According to the annual list published by AARP The Magazine, the five best cities for 2007 are:
AARP The Magazine, which reaches 22.5 million households and claims to be the world's largest circulation magazine, also named the top four cities to watch: Austin, TX; Burlington, VT; Mankato, MN; and Traverse City, MI.
What Makes the Five Best Cities Great for Boomers and Seniors?
The September/October 2007 issue of the magazine takes an in-depth look at why these cities rank highest on the livability scale and are ideal for older residents. The selections were based on specific criteria for what makes a community livable: new urbanism, smart growth, mixed-use development, and easy-living standards.
"The places we chose are ahead of the curve in providing services for empty nesters, active retirees, and everyone in between and we're thrilled to recognize them for their efforts," said Steve Slon, editor of AARP The Magazine, in a news release. "City living may cost a bit more, but urban communities also deliver peak value in the form of culture, work options, mass transit and fitness opportunities, and this year's selections really cover the spectrum."
50+ Senior Population is Growing Fast
AARP The Magazine's selections of the best cities for baby boomers and seniors focus on livable community characteristics in each location including mass-transit systems so residents can drive less, expanded sidewalks to encourage walking, better health care, and a wide range of mixed-use housing.
These qualities attract members of the 50+ age group, a segment of the U.S. population that spends more than $2.2 trillion on goods and services each year and is expected to expand by 32 percent over the next 15 years.
Cities Prepare for More Senior Residents
With the senior population growing rapidly as baby boomers age, cities nationwide are looking for proven strategies and best practices that can help them prepare to meet the complex needs of older residents—including services, systems and urban design that support healthy aging.
According to the National Association of Area Agencies on Aging, many communities are not prepared to cope with an aging population and the changes it will bring. Lists of best cities for seniors and baby boomers help to identify communities that can serve as models for other areas facing similar challenges.

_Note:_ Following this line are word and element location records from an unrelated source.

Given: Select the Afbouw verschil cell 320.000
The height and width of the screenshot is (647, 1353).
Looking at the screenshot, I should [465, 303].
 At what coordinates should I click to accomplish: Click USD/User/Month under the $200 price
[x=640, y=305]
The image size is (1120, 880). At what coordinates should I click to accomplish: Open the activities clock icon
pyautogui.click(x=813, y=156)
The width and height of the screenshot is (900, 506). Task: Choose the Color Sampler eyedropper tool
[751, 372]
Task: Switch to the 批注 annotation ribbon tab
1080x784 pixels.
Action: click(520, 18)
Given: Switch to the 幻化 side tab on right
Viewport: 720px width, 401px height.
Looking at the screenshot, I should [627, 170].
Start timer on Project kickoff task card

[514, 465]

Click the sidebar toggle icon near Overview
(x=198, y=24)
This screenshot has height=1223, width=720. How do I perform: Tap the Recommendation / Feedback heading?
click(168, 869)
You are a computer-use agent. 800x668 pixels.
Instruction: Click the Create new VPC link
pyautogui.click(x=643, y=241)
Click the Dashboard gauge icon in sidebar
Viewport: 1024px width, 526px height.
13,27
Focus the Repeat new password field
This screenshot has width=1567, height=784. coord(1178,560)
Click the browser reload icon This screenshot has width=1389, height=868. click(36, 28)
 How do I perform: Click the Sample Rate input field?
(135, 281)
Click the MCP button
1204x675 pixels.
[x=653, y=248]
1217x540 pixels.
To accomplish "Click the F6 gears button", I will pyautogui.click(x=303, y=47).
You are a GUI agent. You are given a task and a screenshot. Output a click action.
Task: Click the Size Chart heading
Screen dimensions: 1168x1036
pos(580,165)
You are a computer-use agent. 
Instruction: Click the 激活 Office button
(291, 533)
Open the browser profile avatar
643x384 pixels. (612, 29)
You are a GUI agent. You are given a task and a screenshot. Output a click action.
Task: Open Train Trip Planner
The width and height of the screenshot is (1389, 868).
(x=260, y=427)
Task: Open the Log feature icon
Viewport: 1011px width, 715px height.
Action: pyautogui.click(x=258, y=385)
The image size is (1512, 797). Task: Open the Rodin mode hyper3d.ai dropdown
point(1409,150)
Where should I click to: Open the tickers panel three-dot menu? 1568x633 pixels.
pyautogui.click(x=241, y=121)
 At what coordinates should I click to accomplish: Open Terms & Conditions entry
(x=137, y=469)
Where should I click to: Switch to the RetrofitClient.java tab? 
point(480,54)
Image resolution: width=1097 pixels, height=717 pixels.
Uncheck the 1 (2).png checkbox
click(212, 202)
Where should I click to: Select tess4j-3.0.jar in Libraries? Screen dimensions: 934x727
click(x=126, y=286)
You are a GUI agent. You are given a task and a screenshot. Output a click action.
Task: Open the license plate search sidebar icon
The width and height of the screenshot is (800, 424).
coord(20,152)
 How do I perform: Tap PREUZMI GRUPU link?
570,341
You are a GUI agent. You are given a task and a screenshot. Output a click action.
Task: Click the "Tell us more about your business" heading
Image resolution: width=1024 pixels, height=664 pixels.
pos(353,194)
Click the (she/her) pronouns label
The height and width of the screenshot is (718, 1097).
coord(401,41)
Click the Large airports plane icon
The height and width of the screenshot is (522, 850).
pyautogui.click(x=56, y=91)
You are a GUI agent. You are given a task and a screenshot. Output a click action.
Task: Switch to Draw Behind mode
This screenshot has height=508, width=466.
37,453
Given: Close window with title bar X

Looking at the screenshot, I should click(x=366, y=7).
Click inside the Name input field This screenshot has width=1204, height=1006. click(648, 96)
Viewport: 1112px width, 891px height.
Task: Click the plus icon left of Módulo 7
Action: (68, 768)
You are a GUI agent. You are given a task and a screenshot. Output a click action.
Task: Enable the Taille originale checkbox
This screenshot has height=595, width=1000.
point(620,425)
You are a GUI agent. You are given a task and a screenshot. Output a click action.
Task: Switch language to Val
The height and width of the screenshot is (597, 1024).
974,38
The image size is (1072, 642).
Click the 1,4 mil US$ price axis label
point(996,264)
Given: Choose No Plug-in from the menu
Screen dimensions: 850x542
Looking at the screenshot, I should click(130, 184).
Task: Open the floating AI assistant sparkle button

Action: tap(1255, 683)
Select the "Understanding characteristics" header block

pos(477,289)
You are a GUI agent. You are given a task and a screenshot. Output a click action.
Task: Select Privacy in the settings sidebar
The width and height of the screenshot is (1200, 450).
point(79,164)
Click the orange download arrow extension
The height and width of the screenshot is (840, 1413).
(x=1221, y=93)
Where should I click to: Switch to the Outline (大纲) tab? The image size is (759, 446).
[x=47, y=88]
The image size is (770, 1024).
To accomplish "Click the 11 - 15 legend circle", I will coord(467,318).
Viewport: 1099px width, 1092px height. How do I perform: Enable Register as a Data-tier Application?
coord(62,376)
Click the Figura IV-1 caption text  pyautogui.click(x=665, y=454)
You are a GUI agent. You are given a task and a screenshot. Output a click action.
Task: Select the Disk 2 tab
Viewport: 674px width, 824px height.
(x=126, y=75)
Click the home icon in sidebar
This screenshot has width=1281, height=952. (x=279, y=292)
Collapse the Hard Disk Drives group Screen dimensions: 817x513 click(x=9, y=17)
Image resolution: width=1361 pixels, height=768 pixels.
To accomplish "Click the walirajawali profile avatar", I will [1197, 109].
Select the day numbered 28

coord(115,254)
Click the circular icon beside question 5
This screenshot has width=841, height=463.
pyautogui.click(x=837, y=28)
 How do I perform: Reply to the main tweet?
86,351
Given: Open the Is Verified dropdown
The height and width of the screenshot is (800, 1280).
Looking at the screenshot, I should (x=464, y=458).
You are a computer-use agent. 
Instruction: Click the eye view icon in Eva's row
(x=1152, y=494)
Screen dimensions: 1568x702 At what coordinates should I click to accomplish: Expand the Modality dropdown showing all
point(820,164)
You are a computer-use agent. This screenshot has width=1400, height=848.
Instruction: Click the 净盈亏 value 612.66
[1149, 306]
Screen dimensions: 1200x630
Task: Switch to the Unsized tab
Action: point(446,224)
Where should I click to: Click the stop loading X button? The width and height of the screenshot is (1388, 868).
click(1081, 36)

AARP's Five Best Cities for Seniors and Baby Boomers in 2007:
- Atlanta, GA: A sophisticated metropolis with southern charm, Atlanta offers abundant volunteer and cultural opportunities. Older residents don’t care for Atlanta’s sticky-hot summers, but they appreciate the wide range of housing options.
- Portland, OR: European charm meets environmental nirvana in this environmentally progressive city. Portland’s 50+ residents may not like having 155 days of rain each year, but they love the miles of safe bike lanes and the many charming neighborhoods, including a revitalized Pearl District.
Portland also tops the list in another survey, 50 Best Cities for Seniors.
- Chandler, AZ: Gracious desert living combined with an activist twist that encourages residents to get involved with the spirit of the town. Downsides in Chandler include inadequate public transportation that still makes driving a necessity, but plenty of parks and open space provide ample recreation opportunities.
- Beacon Hill in Boston, MA: This historically genteel part of Boston is full of culture and great restaurants. Seniors complain about Boston’s cold winters and high housing costs, but the Beacon Hill Village provides aging residents with concierge style access to a network of support services, including transportation, healthcare and entertainment.
- Milwaukee, WI: An example of urban renewal at its best, Milwaukee features picturesque river walks and affordable waterfront living. Older residents don’t like shoveling snow during those long Wisconsin winters, but they applaud innovative programs in Milwaukee that help retirees stay fit for free and age in place.